Hi Dario,
Code looks ok to me. Have not tried to build it though. I would check your
light source if its set and found by shadow technique. Shadow Technique may
use default viewer light instead. Also do a test with setDebugDraw( true )
and check if 'cyan on pink' depth texture is generated and changes with
moving camera. Compare it with osgshadow example ran with lispsm switch. If
depth texture is generated then it means light source is found and shadow
map computed.
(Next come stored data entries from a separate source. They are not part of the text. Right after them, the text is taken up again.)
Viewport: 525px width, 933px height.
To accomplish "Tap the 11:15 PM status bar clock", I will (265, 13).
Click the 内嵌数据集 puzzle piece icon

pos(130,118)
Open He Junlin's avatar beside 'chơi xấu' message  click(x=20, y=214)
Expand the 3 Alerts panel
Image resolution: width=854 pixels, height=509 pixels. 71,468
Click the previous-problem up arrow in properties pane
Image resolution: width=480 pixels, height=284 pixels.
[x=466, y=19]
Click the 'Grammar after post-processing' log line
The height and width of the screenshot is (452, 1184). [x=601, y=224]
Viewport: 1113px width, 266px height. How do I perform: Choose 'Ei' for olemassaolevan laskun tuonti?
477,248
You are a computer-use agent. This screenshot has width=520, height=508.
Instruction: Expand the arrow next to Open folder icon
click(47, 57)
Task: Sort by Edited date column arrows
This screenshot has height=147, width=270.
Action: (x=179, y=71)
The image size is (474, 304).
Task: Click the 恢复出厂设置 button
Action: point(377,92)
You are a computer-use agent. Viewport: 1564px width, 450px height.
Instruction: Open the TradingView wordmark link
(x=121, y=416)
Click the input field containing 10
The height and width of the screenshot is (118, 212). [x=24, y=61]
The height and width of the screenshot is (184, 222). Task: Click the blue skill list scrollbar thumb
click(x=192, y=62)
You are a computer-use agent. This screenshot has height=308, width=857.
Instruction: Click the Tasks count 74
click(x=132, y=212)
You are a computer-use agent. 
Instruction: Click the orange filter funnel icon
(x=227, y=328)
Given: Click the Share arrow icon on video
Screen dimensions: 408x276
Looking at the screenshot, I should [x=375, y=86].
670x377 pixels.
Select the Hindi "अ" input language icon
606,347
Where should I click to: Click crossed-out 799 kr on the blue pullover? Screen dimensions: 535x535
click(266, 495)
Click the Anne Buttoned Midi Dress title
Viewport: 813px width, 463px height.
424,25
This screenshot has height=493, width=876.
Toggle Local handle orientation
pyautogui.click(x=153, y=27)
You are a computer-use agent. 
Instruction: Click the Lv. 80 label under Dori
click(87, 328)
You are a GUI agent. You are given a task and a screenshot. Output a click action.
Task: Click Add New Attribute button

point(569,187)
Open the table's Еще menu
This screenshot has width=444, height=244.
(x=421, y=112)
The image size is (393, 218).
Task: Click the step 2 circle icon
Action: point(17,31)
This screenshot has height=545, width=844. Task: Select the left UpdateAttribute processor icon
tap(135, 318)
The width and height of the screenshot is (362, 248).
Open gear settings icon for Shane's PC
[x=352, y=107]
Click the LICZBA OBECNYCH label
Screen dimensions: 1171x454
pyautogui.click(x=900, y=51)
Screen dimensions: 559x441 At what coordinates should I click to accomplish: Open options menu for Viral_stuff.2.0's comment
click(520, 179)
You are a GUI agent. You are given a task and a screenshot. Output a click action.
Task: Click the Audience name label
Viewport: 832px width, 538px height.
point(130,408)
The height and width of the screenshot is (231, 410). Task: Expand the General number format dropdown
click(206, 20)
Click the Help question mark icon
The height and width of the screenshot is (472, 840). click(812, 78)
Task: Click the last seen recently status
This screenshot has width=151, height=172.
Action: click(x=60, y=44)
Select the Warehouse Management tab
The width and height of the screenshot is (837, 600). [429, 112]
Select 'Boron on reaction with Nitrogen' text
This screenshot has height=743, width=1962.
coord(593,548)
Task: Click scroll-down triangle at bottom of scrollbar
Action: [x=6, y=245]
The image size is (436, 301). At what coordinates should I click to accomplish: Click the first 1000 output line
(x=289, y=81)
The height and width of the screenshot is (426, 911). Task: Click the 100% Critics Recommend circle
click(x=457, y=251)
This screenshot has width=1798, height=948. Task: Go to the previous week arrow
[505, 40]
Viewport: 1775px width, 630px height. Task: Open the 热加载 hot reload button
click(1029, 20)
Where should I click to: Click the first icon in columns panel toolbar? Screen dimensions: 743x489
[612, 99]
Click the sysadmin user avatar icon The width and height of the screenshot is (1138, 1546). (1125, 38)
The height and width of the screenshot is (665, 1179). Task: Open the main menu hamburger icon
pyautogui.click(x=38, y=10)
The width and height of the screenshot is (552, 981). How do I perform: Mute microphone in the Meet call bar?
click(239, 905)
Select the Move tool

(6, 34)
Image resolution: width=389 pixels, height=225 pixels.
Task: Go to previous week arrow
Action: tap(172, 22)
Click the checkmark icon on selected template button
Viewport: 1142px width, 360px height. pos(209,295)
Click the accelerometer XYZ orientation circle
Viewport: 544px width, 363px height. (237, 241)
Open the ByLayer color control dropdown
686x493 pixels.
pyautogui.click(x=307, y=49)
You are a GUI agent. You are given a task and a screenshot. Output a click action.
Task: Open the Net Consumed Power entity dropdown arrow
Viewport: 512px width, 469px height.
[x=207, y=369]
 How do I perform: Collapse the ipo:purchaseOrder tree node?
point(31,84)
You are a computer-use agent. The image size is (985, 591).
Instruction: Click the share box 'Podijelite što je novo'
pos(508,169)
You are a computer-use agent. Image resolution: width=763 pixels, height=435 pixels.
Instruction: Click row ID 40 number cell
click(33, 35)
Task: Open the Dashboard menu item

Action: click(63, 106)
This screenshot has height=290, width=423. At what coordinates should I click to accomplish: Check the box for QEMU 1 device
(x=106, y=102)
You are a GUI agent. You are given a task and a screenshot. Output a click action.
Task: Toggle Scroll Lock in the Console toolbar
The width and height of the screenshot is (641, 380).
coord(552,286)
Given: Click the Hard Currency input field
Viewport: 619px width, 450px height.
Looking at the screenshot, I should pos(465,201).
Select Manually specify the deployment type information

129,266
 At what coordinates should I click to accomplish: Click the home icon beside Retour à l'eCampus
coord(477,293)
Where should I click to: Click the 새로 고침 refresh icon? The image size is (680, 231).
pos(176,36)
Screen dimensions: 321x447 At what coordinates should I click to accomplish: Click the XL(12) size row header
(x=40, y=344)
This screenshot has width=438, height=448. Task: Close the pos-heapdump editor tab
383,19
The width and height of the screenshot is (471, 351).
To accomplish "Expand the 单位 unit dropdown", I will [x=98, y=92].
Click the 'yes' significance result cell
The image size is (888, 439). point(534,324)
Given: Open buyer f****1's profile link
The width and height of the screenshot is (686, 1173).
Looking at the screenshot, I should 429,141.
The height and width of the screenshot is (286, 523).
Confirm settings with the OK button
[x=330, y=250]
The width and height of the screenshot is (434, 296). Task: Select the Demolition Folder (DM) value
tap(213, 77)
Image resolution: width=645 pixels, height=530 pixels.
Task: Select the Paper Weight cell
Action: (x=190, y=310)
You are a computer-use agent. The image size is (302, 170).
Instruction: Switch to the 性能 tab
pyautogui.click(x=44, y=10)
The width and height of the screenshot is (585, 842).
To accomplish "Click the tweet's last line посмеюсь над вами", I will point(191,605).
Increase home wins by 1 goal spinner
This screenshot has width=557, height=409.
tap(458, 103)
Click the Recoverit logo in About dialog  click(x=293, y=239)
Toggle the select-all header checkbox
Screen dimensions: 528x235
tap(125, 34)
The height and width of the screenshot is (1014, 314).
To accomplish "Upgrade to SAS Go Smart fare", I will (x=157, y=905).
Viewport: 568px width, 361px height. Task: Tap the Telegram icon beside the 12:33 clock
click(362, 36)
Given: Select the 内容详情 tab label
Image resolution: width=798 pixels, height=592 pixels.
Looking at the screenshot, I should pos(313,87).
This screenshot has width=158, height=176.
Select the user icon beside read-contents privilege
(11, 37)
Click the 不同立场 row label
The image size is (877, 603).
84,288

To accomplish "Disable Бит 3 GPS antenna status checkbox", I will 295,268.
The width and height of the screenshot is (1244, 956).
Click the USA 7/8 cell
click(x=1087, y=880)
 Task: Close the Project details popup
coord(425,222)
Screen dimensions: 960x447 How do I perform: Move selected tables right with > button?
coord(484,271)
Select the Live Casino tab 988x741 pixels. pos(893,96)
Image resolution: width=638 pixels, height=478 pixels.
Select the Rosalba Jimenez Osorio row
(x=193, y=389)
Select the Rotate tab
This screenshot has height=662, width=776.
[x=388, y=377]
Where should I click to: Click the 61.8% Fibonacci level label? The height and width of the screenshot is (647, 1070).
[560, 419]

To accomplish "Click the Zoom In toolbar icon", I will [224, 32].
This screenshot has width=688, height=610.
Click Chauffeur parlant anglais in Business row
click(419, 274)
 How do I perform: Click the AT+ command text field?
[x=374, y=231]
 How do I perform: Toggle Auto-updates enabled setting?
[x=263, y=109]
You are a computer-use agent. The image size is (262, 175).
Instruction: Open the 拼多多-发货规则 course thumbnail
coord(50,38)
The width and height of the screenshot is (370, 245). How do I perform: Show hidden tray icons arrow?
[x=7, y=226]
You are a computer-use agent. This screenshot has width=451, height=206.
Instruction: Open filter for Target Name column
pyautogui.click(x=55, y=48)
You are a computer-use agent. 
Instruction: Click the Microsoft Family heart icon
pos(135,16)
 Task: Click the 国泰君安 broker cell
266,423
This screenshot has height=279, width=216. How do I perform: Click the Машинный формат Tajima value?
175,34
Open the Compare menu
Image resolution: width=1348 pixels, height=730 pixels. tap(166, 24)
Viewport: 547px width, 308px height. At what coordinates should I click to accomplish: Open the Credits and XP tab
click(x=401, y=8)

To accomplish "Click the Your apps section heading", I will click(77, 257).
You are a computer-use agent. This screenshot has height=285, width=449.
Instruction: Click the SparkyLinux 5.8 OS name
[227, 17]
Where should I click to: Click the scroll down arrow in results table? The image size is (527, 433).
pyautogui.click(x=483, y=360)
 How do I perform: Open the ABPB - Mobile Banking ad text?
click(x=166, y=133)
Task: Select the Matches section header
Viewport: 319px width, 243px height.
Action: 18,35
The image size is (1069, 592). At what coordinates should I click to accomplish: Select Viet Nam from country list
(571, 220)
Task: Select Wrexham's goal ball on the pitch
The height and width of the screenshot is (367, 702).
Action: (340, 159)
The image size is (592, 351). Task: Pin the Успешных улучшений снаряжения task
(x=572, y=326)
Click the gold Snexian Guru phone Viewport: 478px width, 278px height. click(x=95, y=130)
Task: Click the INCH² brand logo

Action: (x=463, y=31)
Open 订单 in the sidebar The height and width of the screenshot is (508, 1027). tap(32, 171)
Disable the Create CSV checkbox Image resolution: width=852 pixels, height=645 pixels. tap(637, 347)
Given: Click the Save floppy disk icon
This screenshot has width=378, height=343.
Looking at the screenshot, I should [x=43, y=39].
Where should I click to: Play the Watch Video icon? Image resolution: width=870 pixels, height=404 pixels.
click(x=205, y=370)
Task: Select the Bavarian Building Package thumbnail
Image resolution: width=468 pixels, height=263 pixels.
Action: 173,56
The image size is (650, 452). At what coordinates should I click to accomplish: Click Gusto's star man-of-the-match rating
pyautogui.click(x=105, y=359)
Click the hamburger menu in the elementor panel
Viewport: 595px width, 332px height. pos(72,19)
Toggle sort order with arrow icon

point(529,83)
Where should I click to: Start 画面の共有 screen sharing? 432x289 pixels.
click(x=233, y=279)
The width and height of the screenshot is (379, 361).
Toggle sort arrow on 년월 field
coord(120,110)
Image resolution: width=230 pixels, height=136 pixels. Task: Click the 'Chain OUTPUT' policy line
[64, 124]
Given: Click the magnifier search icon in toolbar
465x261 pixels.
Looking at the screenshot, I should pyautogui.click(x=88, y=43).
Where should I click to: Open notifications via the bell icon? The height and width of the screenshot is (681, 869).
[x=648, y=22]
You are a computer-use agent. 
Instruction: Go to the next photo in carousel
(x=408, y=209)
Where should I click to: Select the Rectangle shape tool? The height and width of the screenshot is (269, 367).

Then the only cuplrit may be applying this shadow map to
scene so I would check then if your visitor indeed does the right job and
check if there are no GLSL compilation / linking errors. (osg_notify_level
= debug).
You may also test your light and program applying visitor in osg shadow. If
it all works there then the models could be an issue ( do they have
protected programs set in their statesets ? ) ...
Cheers,
Wojtek Lewandowski
2012/7/24 Dario Minieri <para...@cheapnet.it>
> Hi,
>
> First, thanks for your reply. So, my basic test to "light the way" is the
> next:
>
> 1. I'm used the two shaders (vert and frag) for StandardShadowMap:
>
> frag:
>
>
> Code:
> uniform sampler2DShadow shadowTexture;
>
> float DynamicShadow( )
> {
> return shadow2DProj( shadowTexture, gl_TexCoord[1] ).r;
> }
>
> //following expressions are auto modified - do not change them:
> //gl_TexCoord[0] 0 - can be subsituted with other index
> float DynamicShadow( );
> varying vec4 colorAmbientEmissive;
> uniform sampler2D baseTexture;
>
> void main(void)
> {
> vec4 color = texture2D( baseTexture, gl_TexCoord[0].xy );
> color *= mix( colorAmbientEmissive, gl_Color, DynamicShadow() );
> float fog = clamp((gl_Fog.end - gl_FogFragCoord)*gl_Fog.scale, 0.,1.);
> color.rgb = mix( gl_Fog.color.rgb, color.rgb, fog );
> gl_FragColor = color;
> }
>
>
>
>
> vert:
>
>
> Code:
> void DynamicShadow( in vec4 ecPosition )
> {
> // generate coords for shadow mapping
> gl_TexCoord[1].s = dot( ecPosition, gl_EyePlaneS[1] );
> gl_TexCoord[1].t = dot( ecPosition, gl_EyePlaneT[1] );
> gl_TexCoord[1].p = dot( ecPosition, gl_EyePlaneR[1] );
> gl_TexCoord[1].q = dot( ecPosition, gl_EyePlaneQ[1] );
> }
>
> // following expressions are auto modified - do not change them:
> // gl_TexCoord[0] 0 - can be subsituted with other index
> // gl_TextureMatrix[0] 0 - can be subsituted with other index
> // gl_MultiTexCoord0 0 - can be subsituted with other index
> const int NumEnabledLights = 1;
> void DynamicShadow( in vec4 ecPosition );
> varying vec4 colorAmbientEmissive;
> void SpotLight(in int i,
> in vec3 eye,
> in vec3 ecPosition3,
> in vec3 normal,
> inout vec4 ambient,
> inout vec4 diffuse,
> inout vec4 specular)
> {
> float nDotVP; // normal . light direction
> float nDotHV; // normal . light half vector
> float pf; // power factor
> float spotDot; // cosine of angle between spotlight
> float spotAttenuation; // spotlight attenuation factor
> float attenuation; // computed attenuation factor
> float d; // distance from surface to light source
> vec3 VP; // direction from surface to light position
> vec3 halfVector; // direction of maximum highlights
>
> // Compute vector from surface to light position
> VP = vec3(gl_LightSource[i].position) - ecPosition3;
>
> // Compute distance between surface and light position
> d = length(VP);
>
> // Normalize the vector from surface to light position
> VP = normalize(VP);
>
> // Compute attenuation
> attenuation = 1.0 / (gl_LightSource[i].constantAttenuation +
> gl_LightSource[i].linearAttenuation * d +
> gl_LightSource[i].quadraticAttenuation *d*d);
>
> // See if point on surface is inside cone of illumination
> spotDot = dot(-VP, normalize(gl_LightSource[i].spotDirection));
>
> if (spotDot < gl_LightSource[i].spotCosCutoff)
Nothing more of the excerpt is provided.